Pay raise to $600,000 for next five years

jsmith3@herald-leader.comNovember 19, 2010 

Matthew Mitchell: "We were trying real, real hard at the end, but couldn't get it done."

CHET WHITE

Matthew Mitchell, the Southeastern Conference's coach of the year, is going from one of the league's lowest-paid coaches to one of its highest paid.

Kentucky announced the new contract Thursday afternoon. It will pay Mitchell an average of $600,000 over the next five years.

When Mitchell was hired in 2007, he was given a deal worth $150,000 annually with $100,000 in endorsements and other incentives.

Athletics Director Mitch Barnhart approached the 39-year-old head coach about putting together a new deal at the NCAA Tournament in March, Mitchell said.

The new contract, which was signed in September, has multiple performance-based incentives and roll-over clauses.

It was designed with one thing in mind, the coach said.

"I'd love to signal to our fans, to recruits, to everyone in this community that we're a part of this community and we want to be here, and we love Kentucky," Mitchell said from his office Thursday night.

One part of the contract stipulates that if UK qualifies for a Final Four, Mitchell will receive a performance bonus of $80,000 and his contract will go from a rolling five-year deal to a rolling eight-year deal.

In addition, his base salary would increase to $300,000 a year and his broadcasting and endorsements compensation would increase to $550,000.

In the next clause, if UK gets to two Final Fours, Mitchell's contract would become a rolling 10-year deal worth $400,000 base with an additional $650,000 in broadcasting and endorsement compensation.

"I wanted to take the approach that if we achieved certain things then we'd be compensated," Mitchell explained, calling the negotiations a smooth process. "I think it's a good way to do business.

"If we do really well, we're going to be compensated really well and if we do reasonably well, we're going to be compensated reasonably well."

The contract was made retroactive to April 22. The university didn't release details of it until Thursday, following an open records request by the Herald-Leader.

Mitchell said the negotiations didn't start until after a busy summer of recruiting and travel with his wife, Jenna.

In the release, Barnhart said he was excited to have the new deal in place.

"He has done a remarkable job in creating a culture of passion and competitiveness with a type of class that makes us proud to have him at the University of Kentucky," Barnhart said.

Mitchell's new deal came after he led Kentucky to its first-ever NCAA Tournament Elite Eight appearance last season.

It was a season in which UK had the most wins in program history, a school-best 11 SEC victories and the highest league finish (second) in 28 years.

Mitchell's new compensation package takes him from one of the lowest-paid coaches in the SEC to its upper echelon.

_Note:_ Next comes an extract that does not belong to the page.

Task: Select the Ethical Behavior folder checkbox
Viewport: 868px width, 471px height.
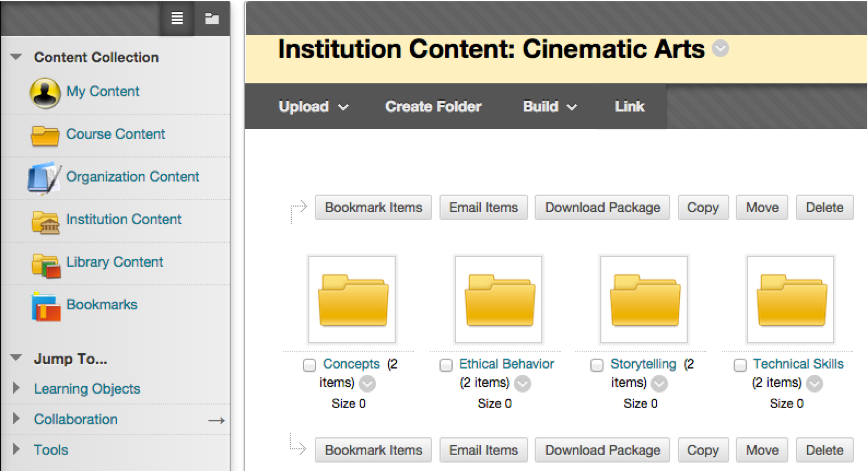Action: pyautogui.click(x=446, y=366)
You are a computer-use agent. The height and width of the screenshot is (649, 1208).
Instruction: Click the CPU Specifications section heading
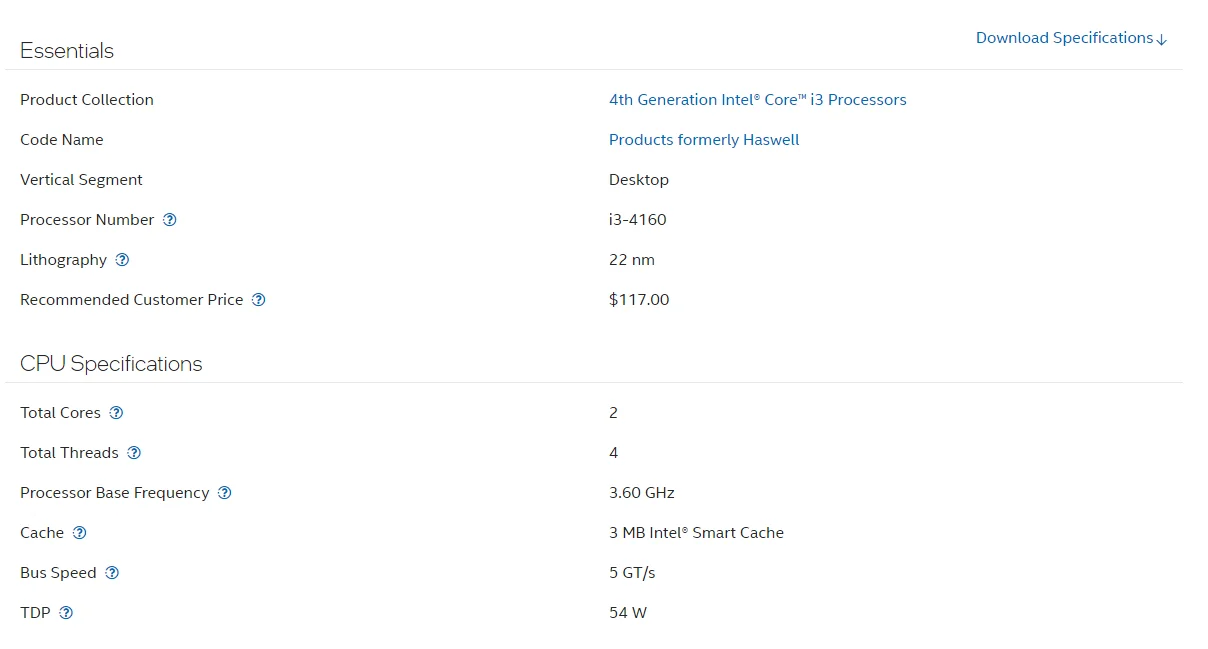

According to previously published reports, Tennessee's Pat Summitt makes $1.5 million a year, followed by South Carolina's Dawn Staley, who totals out at $650,000.

Other reported total compensation for SEC coaches includes $570,000 a year for Auburn's Nell Fortner; $560,000 annually for LSU's Van Chancellor (which bumps to $710,000 a year this season) and $525,000 a year for Georgia's Andy Landers.

If UK fires Mitchell without cause, it agrees to pay him half of his compensation for the remainder of the contract.

If Mitchell leaves before the contract expires, he will pay UK on a sliding scale, which starts at $250,000 this year and decreases annually.

Mitchell said he is happy to call UK home for years to come.

"My main goal is to stay here," he said. "I can't think of a better situation. Jenna and I love this community, this city. The people here have been so great to us. It's our home. Nothing would make me happier than staying here a long, long time."